-¿Está usted enfadado?
-No, estoy solo.
-No está solo. Mientras esté usted aquí, está conmigo.

La camarera, con su inconfundible acento rumano, me hizo abandonar el giro de la cucharilla en el café por un instante. No veía al cliente porque nos separaba una columna de la barra, una cordillera, pero debieron reconfortarle las palabras de esa mujer que confundía mal humor y desamparo. Y era esa mentira compasiva del te quiero que murmuran las putas a los hombres,  tan solos, tan desnudos, y ellos atesoran como la metadona del amor.

Hay que ser valiente para reconocer que se está solo.

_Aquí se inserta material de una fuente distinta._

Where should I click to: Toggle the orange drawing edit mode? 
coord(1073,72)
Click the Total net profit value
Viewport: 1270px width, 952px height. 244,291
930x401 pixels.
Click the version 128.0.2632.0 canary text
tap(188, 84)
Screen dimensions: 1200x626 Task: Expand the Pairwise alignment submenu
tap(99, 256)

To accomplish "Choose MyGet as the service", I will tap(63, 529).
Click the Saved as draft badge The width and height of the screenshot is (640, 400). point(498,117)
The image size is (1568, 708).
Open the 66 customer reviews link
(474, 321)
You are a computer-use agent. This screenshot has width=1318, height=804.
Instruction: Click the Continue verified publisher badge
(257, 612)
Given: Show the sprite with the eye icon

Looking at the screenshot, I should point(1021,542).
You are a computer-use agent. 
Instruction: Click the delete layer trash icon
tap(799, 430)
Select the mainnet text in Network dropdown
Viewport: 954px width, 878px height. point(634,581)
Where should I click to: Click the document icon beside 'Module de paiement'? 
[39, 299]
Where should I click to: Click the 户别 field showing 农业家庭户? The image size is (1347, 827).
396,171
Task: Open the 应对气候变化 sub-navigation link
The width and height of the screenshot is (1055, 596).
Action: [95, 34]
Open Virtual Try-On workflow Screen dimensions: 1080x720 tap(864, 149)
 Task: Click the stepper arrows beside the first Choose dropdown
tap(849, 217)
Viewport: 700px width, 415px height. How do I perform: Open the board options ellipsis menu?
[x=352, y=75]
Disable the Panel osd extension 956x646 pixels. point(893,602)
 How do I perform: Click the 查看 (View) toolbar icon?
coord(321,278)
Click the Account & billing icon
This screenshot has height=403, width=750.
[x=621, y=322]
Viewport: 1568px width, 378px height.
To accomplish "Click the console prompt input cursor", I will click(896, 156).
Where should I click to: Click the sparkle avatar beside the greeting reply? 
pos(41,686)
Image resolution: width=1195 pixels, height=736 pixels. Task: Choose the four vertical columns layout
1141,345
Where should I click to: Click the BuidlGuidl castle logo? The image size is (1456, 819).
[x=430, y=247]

Y puede que sea más fácil confesar a primera hora de la mañana, cuando el cuerpo no se ha puesto en guardia y los convencionalismos sociales aún bostezan. El desayuno con aliento. La leche templada y el cruasán con mantequilla y mermelada. La posibilidad de pescar un diálogo así, puro, descarnado, me pareció un regalo de viernes que tecleé con ansia en el teléfono, no fuera que el olvido lo desintegrase como el sol al pergamino de las tumbas.

Por la tarde el Metro estaba lleno de solos. Olía a letras sin pagar, a incertidumbre. A mi izquierda un tipo vulgar, con olor a sudor rancio de dos días,  hablaba a gritos con Susana. Farfullaba, también, desesperado porque la llamada se cortaba en cada túnel. El hombre, unos cincuenta, fingía una pareja esperándolo en su casa. Un polvo rápido y concertado de viernes, una ducha (el orden de factores altera el producto) Susana era, lo supe, perversa, insustancial, un amor intempestivo empapado en colonia barata. Una liturgia de dos donde uno no está ni se le espera. Me daban ganas de pedirle al señor que colgara de una vez, que Susana es un fantasma, que igual no estuvo nunca. Que dejara de gritar. Que se lavara los dientes y se dejara estar solo.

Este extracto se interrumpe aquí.